Benjamin Tingley Rogers (October 21, 1865June 17, 1918) was an American businessman who was the founder of British Columbia Sugar in Vancouver, British Columbia, Canada.

Early years
Benjamin Tingley Rogers was born in Philadelphia, Pennsylvania, in the USA. His father, Samuel Blythe Rogers was the head of a sugar refinery in Philadelphia. His mother was Clara Augusta Dupuy. Rogers was their second son. In 1869 Benjamin’s father, together with his brother-in-law, Senator Henry Sanford, purchased a sugar plantation in Louisiana. He also built a sugar refinery in New Orleans. Benjamin was a student at the elite Phillips Academy in Andover, Massachusetts. After graduation he attended a course at the Standard Refinery Company in Boston to learn sugar chemistry.
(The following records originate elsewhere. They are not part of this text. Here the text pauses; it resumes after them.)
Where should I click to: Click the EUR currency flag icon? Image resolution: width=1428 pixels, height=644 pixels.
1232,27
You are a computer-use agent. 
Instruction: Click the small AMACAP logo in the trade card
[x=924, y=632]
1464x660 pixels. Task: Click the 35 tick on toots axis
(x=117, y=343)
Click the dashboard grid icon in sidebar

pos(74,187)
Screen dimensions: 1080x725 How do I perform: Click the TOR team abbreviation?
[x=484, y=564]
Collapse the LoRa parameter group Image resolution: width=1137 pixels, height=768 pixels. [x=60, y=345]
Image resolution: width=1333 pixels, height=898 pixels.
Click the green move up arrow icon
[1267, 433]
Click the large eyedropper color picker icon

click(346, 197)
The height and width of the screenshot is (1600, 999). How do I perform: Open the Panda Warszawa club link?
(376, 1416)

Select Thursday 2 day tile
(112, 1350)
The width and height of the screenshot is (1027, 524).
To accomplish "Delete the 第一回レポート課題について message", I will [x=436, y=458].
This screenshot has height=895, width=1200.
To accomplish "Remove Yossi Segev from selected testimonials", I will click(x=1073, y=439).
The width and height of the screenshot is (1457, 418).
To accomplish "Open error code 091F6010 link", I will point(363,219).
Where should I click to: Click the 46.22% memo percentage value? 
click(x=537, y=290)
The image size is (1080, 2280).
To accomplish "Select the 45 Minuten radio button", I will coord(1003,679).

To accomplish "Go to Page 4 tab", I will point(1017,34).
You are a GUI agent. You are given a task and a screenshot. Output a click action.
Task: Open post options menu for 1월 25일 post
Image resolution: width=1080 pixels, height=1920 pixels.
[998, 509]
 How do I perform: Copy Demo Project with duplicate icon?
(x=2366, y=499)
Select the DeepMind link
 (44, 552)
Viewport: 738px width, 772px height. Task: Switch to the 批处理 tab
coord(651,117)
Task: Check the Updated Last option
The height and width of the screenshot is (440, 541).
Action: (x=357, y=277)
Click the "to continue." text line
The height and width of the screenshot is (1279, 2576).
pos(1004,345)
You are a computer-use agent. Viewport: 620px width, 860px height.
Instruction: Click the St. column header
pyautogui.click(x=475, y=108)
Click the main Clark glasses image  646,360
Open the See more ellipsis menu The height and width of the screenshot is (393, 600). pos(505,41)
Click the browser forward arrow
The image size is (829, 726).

Benjamin’s father died in 1883, prompting his family to move to Brooklyn in New York City from New Orleans. Rogers joined the Havemeyers and Elder refinery, considered at the time the most modern sugar plant in the United States. After staying with the company for four years Rogers had mastered the difficult process of sugar boiling.

Goes to Montreal
In 1889 Rogers was able to bring his dream of starting his own business into reality. While he was in Montreal installing a new filtering system at the Drummond Canada Sugar Refinery owned by George Alexander Drummond, he heard about the opportunities available in western Canada, specifically in Vancouver. Vancouver was the last stop of the Canadian Pacific Railway on the west coast, and Rogers believed the city could be a center of development in Western Canada with an as yet untapped market for processed sugar.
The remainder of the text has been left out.